Pottery and more

Coastal Point • RUSLANA LAMBERT

A tropical feel, combined with a coffee shop, gives the Pottery Place a unique and comfortable feel.

It gets a little damp and cold by the seaside this time of year, so shopkeeper Kimberly Flynn’s outdoor selections (planters, garden ornaments, benches, statuary) probably won’t get their deserved attention until springtime.

But Pottery Place in Fenwick Island offers a lot more than what’s out in the yard, and there’s no better location to step out of the weather — into a sort of tropical oasis.

You can almost hear macaws screeching, monkeys hooting in the distance, as you brush through towering silk trees, past decorative African masks and Malaysian accent furniture.

And then you see a clearing ahead — and is that – yes, it’s a coffee shop. We’re saved.

Flynn said her younger brother, Van Du Zee, had come up with the idea for the Perks Café. And while she said he’d “moved on to bigger and better things” in Florida, Fenwick’s caffeine-deprived thank him for his initiative.

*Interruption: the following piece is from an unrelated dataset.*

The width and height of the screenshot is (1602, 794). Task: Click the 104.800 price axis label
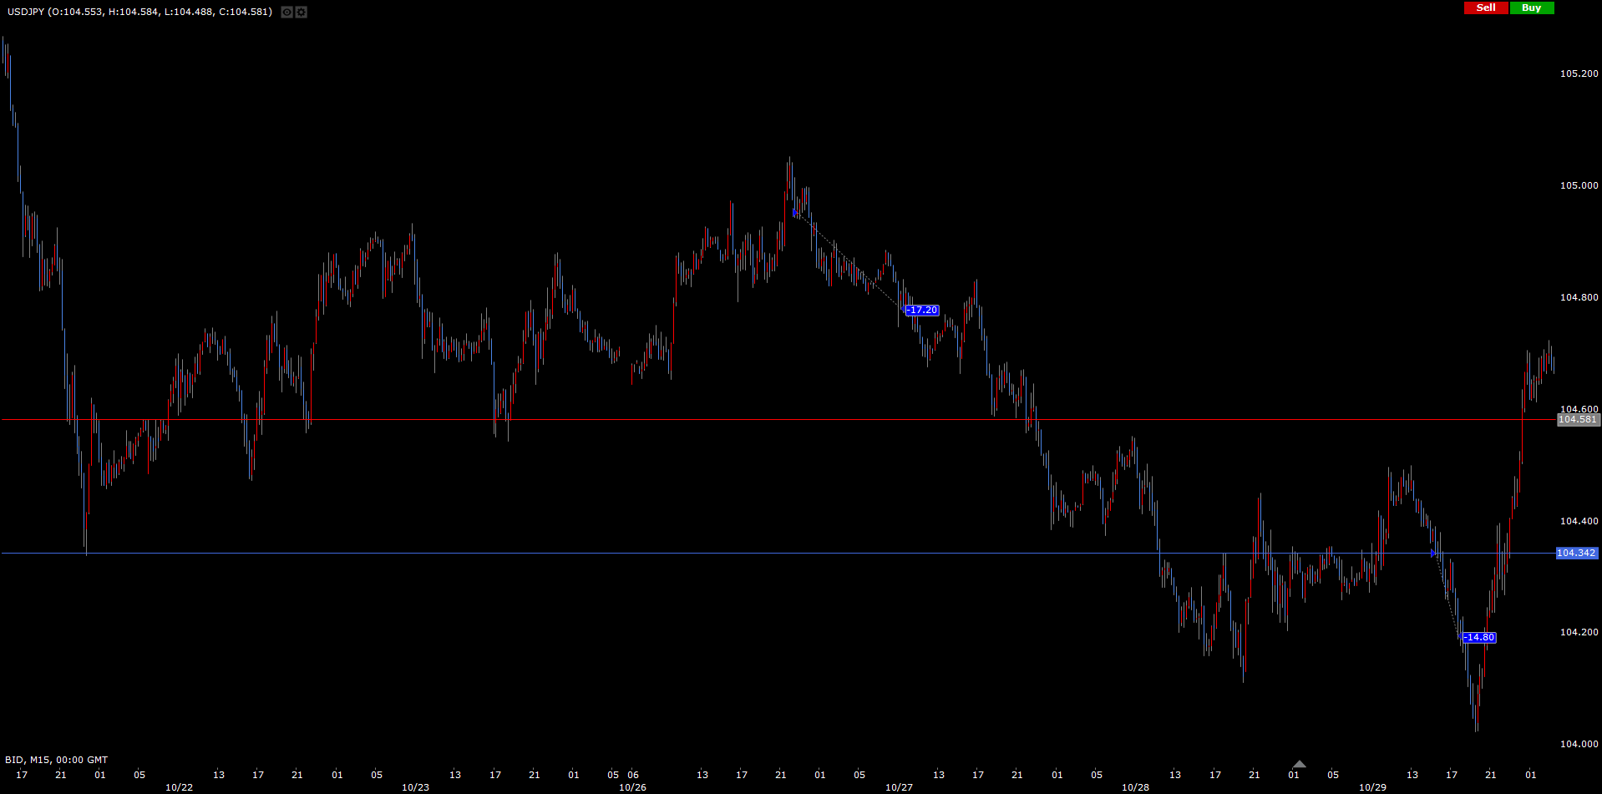point(1579,297)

“It’s become a great little secret spot,” Flynn noted. “Local crowd, everybody knows everybody.”

She stocks the case from Bagels n’ Buns (Ocean City, Md.) and plans to add some natural, antioxidant smoothies as well. She also reported the imminent arrival of wireless Internet.

In other entertainment news, Flynn advised everyone to call ahead for a seat at the “Fiesta Fun in Fenwick” event, scheduled for the end of March. Comcast will be filming a bit with local restaurateur Matt Haley (NorthEast Seafood Kitchen, Bluecoast, FishOn!), who’s lately returned from Mexico with a few experiences to share.

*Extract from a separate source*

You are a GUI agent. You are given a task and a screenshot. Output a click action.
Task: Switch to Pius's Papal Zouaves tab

“We’re all going to wear sombreros,” Flynn stated, enthusiastically. (Whether she’ll be able to convince her husband, Jeff Laros, to wear one remains to be seen. He just grinned and shook his head.)

But she expressed no less enthusiasm over her merchandise, offering effervescent commentary as she moved from point to point in the store.

“You can almost take something like this and work around it with your larger pieces,” she said, pointing to a little accent piece — a sort of a curio cabinet. Elsewhere, she expressed special pride over some mirrors framed in dark, polished wood and a selection of wall fountains. “You have your sofa, we have everything else,” Flynn stated.

There’s more than 1,000 feet in housewares at the Pottery Place — cookbooks and a new stainless section — “anything you can possibly imagine,” Flynn advised.

And whether it’s domestic or shipped from overseas, she said she has always tried to offer her customers a reasonable price.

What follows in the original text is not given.